Recent Discovery of German U-boat Uses WWII Technology

Last Monday, divers found U-550, a German submarine which sank off the coast of Nantucket following an epic battle at sea on April 16, 1944.  In a true twist of irony, the same sonar technology used by the Allies to locate and destroy the doomed U-boat, ultimately led to its discovery by a privately funded group almost 70 years later.

SONAR (SOund NAvigation and Ranging) uses emitted sound waves to detect the position of objects below the surface of the water. Sound waves, created by the vibration of an object, exist as differences in pressure moving through a medium such as air or water. Sonar transducers produce a pulse of sound into the water. Any object in the path of the sound pulse will block the wave causing it to bounce back toward the transducer, which will detect the returning sound wave, or “echo.”  Because the speed of sound through water is constant, the distance of the detected object from the transducer can be determined by the amount of time that passes between the initial pulse and returning echo.

Making Connections Between the Science and Technology of WWII and Today.
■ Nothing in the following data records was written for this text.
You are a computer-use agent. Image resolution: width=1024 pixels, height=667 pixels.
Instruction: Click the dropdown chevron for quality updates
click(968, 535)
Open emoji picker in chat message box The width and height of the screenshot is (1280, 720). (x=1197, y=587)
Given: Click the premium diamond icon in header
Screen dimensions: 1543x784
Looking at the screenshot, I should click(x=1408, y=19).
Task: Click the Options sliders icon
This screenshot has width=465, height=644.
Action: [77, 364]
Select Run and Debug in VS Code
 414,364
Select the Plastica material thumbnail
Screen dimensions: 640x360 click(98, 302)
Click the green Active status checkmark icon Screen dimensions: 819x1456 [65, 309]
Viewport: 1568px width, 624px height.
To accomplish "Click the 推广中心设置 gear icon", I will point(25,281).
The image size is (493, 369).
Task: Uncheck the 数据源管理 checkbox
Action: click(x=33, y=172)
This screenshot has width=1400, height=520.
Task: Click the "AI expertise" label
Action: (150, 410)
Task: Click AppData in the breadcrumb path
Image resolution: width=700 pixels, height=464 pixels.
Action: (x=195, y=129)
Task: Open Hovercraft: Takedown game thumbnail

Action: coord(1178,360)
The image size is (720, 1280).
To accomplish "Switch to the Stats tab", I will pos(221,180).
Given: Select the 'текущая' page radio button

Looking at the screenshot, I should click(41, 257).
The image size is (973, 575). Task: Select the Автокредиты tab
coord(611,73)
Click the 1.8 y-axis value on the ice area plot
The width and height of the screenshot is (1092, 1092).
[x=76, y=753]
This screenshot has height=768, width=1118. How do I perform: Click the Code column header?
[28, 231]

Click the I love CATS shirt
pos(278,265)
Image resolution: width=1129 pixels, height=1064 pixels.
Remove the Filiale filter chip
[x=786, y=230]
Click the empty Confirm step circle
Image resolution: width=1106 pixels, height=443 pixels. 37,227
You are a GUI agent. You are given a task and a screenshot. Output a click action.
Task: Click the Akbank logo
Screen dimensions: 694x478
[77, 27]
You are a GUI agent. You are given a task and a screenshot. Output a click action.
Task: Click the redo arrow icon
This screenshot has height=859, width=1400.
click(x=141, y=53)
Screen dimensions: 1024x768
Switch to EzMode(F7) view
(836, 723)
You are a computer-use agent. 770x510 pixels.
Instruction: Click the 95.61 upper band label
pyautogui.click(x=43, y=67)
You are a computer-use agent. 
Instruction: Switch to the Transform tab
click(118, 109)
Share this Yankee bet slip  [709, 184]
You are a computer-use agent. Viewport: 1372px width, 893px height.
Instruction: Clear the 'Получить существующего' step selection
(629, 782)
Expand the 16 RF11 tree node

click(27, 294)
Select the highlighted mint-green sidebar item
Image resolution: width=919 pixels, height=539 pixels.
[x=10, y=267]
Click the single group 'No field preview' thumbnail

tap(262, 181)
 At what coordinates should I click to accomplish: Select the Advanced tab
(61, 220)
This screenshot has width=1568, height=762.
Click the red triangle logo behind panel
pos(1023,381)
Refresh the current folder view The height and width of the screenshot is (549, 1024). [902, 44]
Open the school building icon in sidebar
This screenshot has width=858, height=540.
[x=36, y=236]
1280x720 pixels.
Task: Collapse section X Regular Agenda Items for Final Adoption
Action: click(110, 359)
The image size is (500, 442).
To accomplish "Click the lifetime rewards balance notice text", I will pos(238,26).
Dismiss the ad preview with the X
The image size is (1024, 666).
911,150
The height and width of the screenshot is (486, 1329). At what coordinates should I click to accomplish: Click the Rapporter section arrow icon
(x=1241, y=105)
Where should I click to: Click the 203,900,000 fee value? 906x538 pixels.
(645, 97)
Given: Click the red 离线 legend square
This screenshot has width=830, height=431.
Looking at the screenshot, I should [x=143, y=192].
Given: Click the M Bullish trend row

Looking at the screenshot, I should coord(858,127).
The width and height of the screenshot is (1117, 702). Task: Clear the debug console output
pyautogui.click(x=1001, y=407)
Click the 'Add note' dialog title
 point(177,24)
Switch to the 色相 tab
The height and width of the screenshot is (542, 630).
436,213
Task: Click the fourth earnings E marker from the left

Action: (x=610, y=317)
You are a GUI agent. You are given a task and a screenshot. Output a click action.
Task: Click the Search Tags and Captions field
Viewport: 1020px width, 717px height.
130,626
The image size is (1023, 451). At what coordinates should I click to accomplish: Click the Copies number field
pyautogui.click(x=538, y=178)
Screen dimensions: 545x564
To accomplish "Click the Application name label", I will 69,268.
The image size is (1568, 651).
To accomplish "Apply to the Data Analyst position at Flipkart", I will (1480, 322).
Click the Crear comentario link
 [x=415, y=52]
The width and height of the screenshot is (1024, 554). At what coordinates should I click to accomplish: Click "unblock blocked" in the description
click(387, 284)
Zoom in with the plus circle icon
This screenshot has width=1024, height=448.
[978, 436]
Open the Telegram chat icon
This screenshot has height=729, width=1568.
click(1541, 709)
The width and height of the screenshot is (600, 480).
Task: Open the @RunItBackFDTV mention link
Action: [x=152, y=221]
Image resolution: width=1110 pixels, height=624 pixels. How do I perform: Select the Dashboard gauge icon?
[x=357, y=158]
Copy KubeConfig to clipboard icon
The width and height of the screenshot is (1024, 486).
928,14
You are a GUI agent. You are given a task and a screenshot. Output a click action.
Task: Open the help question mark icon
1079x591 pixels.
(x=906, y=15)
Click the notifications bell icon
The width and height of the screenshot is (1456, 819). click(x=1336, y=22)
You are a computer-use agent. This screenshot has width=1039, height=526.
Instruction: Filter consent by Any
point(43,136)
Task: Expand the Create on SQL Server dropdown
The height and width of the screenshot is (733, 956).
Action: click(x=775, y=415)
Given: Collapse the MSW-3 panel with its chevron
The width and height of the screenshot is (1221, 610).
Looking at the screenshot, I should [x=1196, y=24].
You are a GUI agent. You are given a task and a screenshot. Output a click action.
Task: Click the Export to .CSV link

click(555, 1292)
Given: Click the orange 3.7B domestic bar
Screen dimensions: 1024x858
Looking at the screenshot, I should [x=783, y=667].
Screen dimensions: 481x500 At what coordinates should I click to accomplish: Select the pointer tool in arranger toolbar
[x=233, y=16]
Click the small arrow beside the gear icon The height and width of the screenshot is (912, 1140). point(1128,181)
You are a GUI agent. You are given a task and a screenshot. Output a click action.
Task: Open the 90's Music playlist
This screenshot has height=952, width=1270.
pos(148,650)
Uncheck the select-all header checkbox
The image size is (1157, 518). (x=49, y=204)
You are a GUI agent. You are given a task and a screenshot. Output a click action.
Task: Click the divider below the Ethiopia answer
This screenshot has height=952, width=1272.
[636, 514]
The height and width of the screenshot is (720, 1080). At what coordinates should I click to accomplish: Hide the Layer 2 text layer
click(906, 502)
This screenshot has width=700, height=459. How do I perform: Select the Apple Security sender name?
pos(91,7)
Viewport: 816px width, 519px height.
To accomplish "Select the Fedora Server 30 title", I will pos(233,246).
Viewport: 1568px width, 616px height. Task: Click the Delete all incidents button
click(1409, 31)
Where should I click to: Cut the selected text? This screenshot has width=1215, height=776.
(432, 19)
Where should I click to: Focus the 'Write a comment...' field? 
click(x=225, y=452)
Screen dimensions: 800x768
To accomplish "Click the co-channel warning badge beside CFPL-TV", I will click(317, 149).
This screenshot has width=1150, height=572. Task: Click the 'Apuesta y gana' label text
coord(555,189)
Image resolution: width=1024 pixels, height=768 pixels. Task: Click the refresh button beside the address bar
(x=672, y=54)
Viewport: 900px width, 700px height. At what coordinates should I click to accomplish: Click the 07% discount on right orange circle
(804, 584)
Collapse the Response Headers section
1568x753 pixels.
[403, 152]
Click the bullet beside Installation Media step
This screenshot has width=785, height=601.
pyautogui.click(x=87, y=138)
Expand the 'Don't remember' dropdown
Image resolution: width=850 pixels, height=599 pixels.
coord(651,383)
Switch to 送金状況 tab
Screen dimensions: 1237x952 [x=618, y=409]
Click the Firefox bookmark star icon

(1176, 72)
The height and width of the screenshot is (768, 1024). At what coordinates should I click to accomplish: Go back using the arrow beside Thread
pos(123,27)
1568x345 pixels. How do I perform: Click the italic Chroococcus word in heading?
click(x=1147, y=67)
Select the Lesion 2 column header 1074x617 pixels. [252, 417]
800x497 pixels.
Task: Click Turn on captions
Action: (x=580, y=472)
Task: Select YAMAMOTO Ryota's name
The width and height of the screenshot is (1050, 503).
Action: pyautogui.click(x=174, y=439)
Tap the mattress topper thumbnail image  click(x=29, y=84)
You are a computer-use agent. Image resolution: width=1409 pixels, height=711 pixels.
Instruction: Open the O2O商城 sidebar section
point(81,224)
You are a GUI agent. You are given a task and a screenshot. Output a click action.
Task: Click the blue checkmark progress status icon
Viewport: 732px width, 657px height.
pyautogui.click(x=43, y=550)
Back on April 16, 1944, the sailors of the USS Joyce and USS Peterson used sonar to detect the position of U-550 and drop depth charges, severely damaging the submarine. Before the German crew abandoned ship, they set explosions to sink the U-boat and prevent its recovery by the allies. The ill-fated U-550 had not been seen again until last Monday, when the research team located the submarine using side scan sonar, a modern advancement upon sonar technology used during World War II.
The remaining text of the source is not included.